Turning now to the numbers: As you know, the judicial branch is a very small branch of our state government, accounting for only about 1% of the state’s annual budget. We have 800 employees statewide, in 44 locations, and we handle over 150,000 cases a year. A few comparisons with the federal system help put the numbers in perspective. The U.S. Supreme Court has nine justices and issues an average of 77 opinions each year, or just under nine per justice; the Alaska Supreme Court has five justices and currently issues an average of 110 opinions, or 22 per justice. The Alaska Court of appeals, our intermediate court for criminal cases, has three judges and issues an average of 65 opinions per year, also about 22 per judge. So, at the appellate level, our output is about twice our federal counterparts. Turning to the trial court level, the picture is similar: An Alaska Superior Court judge handles about 500 cases per year, whereas caseloads for federal District Court judges in Alaska average around 200 cases each year. Many years ago, a federal judge here who had previously served on state superior court remarked, “in state court I had more cases and fewer resources,” and he estimated that the state caseload “would be about double” that of a federal judge. It's clear from today’s case numbers that his estimate is still just right. Even accounting for the differences in the weight and complexity of the cases, it’s clear that the judges and staff of the Alaska Court System are working very hard.

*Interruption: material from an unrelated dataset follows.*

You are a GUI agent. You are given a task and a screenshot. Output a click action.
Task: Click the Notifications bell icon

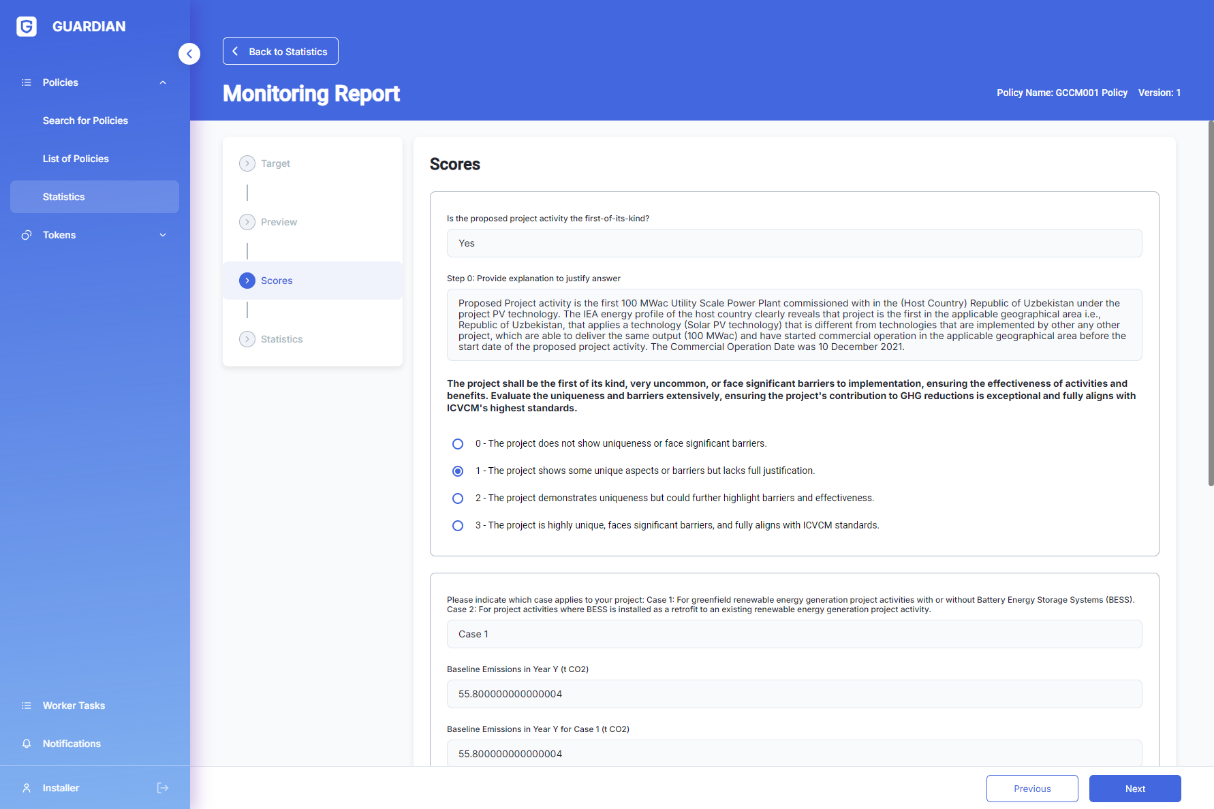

And now let’s consider numbers in a different way — not in terms of gross totals but in terms of odds — because I think they can tell us something about quality. Alaska has less than 700,000 citizens, and our country has over 308 million. What are the chances that Alaska might produce a national leader in a justice organization? Or two leaders? Or more? Well, ladies and gentlemen, I am extremely proud to tell you that the president of the National Association of Women Judges is our own Justice Fabe, that the immediate past president of the national Conference of State Court Administrators is our own Stephanie Cole (who stepped down as our Administrative Director in August), that the incoming president of the National Conference of Appellate Court Clerks is our own Clerk of the Appellate Courts Marilyn May, and that the president of the National Association of Law Librarians is our own State Law Librarian Catherine Lemann. For good measure, the Chair of the National Center for State Courts’ Consortium for Language Access to Courts is our own Resource Development Officer, Brenda Aiken. I’m not a statistician, but I’m struck by how completely unlikely it is that a state with fewer than 700,000 people in a country of over 300 million would contribute even one person to a prominent national judicial leadership position, much less five in the space of a single year. The achievements of these accomplished leaders underscore something I’ve long believed about the Alaska Court System: We have extremely qualified and capable people who bring high standards of excellence to the work they do. Their efforts and skill benefit not only our state, but our nation, and I would like to take this opportunity to thank them, and because their achievements would be impossible without the talents and dedication of all of the employees of the court system who work hard, every day, to deliver justice services to Alaskans, I extend my thanks to them as well.
Thank you for this opportunity to speak with you, for your kind attention today, and for your support of the court system in the past. Our constitutional roles may sometimes bring us into conflict, but our constitutional duties also require that we work together for the benefit of all Alaskans, and we have a rich tradition of doing so. I hope that it will continue. I pledge to you that the Alaska Court system is committed to working to that end.